Two: I wonder to what extent is the partisanship of Holyrood's committees is caused by the lack of independence of their chairs? And three: to what extent is that lack of independence really attributable to the process of their appointment? MSPs are generally, of their natures, partisan creatures. Unlike the serried, gossipy, idling ranks of Westminster MPs, the party caucuses in Holyrood are pretty cosy affairs. Propotionality also seems to encourage party discipline, in government and in opposition.
Between 2007 and 2011, when the minority administration faced knife-edged votes, a stray vote here or there could prompt high drama. The SNP majority has shrunk back since 2011, no doubt focussing minds on the government benches on the unaffordable luxury of dissent. The independence referendum imposes its own overriding demands of unity. On the Labour side, ranks depleted to thirty-seven members of which fourteen serve in party leadership roles (38%), observing the line-to-take and abominating Salmond and all of his works remains a unremitting duty. There just aren't enough Greens or Liberal Democrats to form a decent internal schism.
Moreover, Holyrood still lacks any real discourse of the backbench parliamentarian, ploughing an independent-minded, dissenting furrow. I can't think of the last time, in the justice brief, when the majority on the Justice Committee sounded any meaningfully critical note concerning a flagship government policy. While the idea briefly flared into a sort of life when the committee considered the Scottish Government's Football Bill, in the event, all five of the SNP's MSPs yielded up their votes, despite the fact that their investigations into the legislation had blown a series of holes in the government's case. It'll be interesting to see what Christine Grahame and her colleagues make of the corroboration debate. Though some of the parliamentary scrutiny is woeful, it is not as if our MSPs don't have it in them.

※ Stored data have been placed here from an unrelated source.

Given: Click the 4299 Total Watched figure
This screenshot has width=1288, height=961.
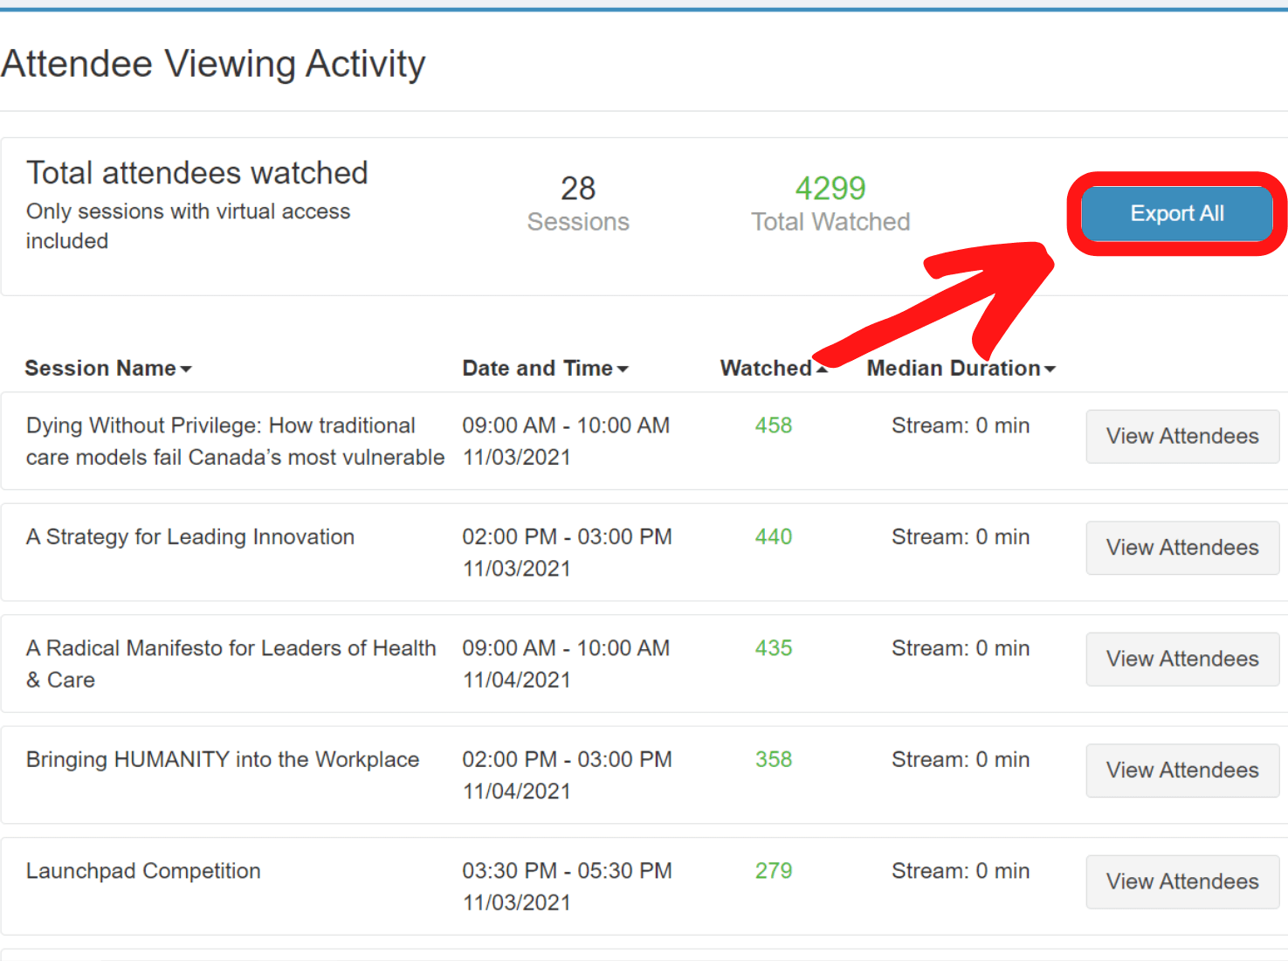Looking at the screenshot, I should pos(830,189).
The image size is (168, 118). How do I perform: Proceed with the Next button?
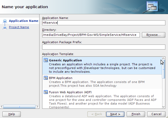pyautogui.click(x=115, y=114)
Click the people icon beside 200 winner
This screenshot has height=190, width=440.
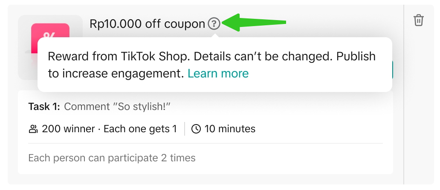[x=33, y=129]
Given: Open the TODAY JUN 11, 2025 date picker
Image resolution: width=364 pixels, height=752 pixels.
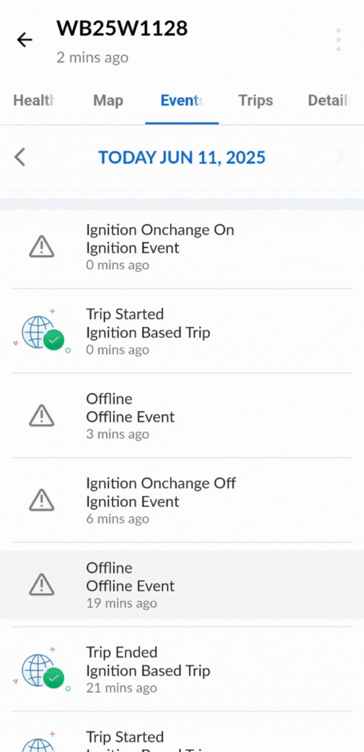Looking at the screenshot, I should click(181, 157).
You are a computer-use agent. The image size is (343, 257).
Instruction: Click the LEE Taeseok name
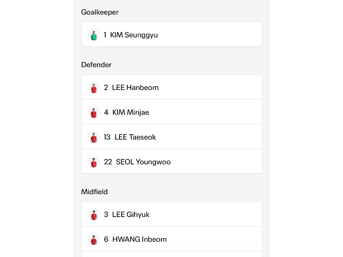click(135, 137)
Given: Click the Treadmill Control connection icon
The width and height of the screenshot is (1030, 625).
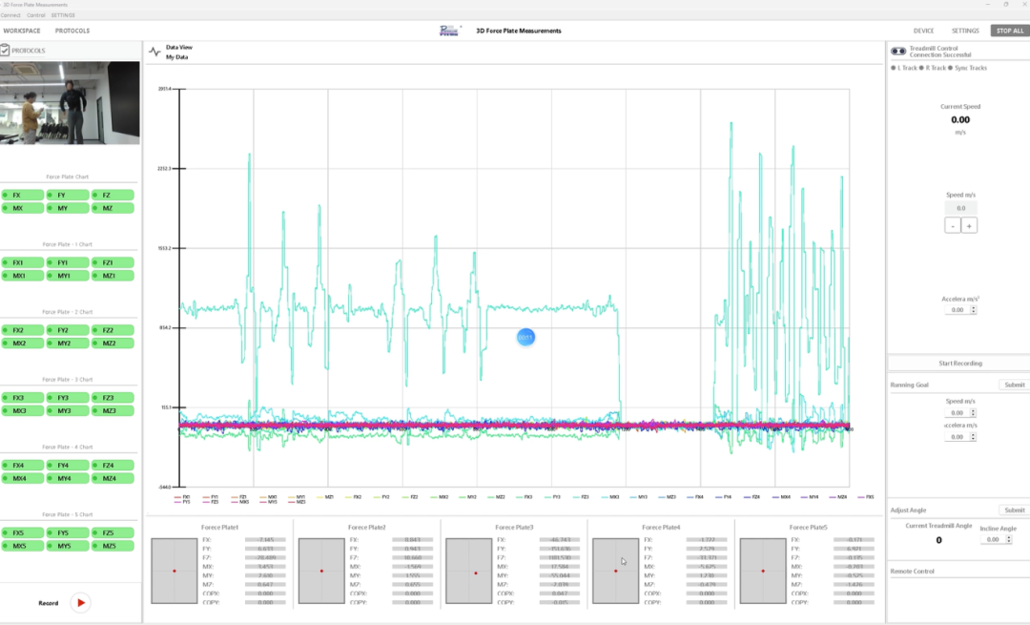Looking at the screenshot, I should point(898,51).
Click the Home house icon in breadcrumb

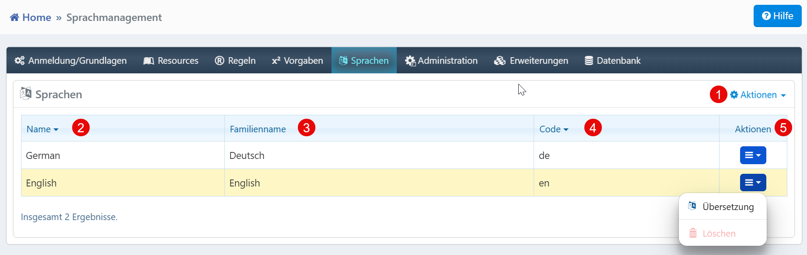coord(14,17)

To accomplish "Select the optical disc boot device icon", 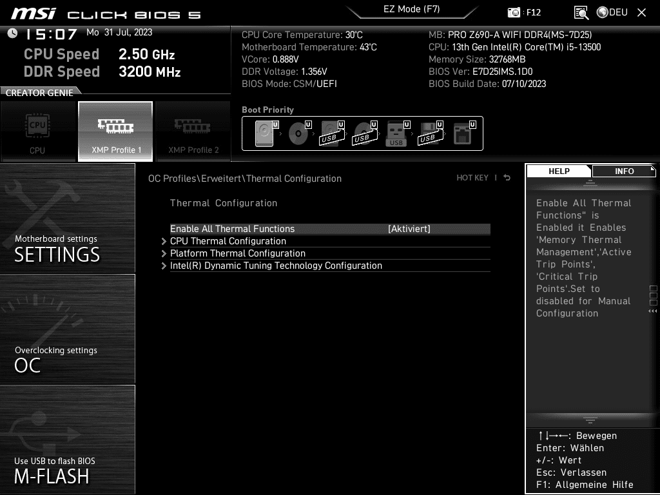I will pos(299,133).

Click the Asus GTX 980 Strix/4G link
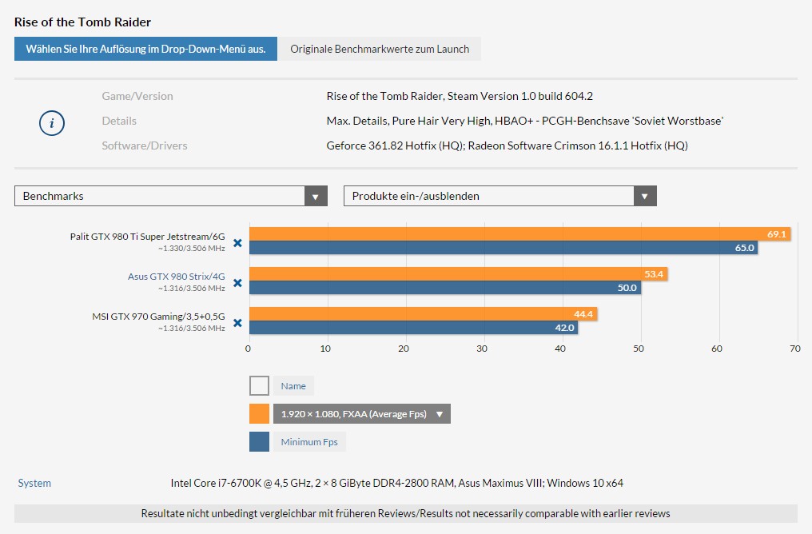click(x=176, y=277)
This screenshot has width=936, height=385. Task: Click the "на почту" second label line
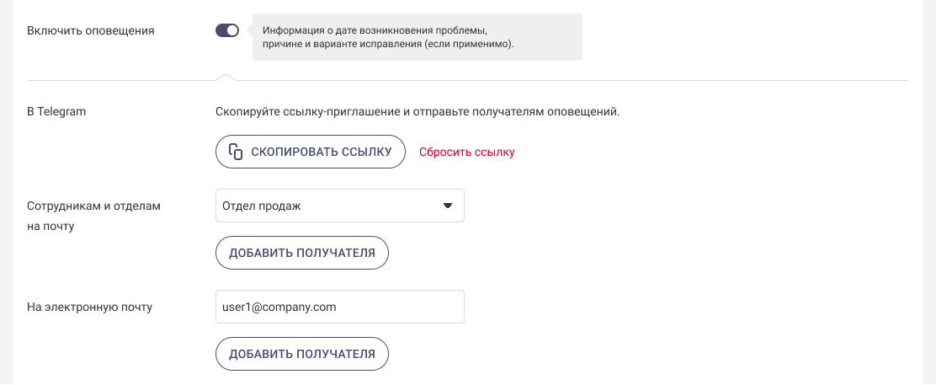(51, 227)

But none of these are really reasons to be skeptical about Marwick's proposals. If anything, they all point to the importance of cultural factors. Structural changes may not be sufficient, in and of themselves, to transform the parliament's approach. But they can underscore and help foster important aspirations about how committees can and should conduct themselves - and start to challenge the excesses of unthinking partisan loyalty, whichever side of the chamber you sit on.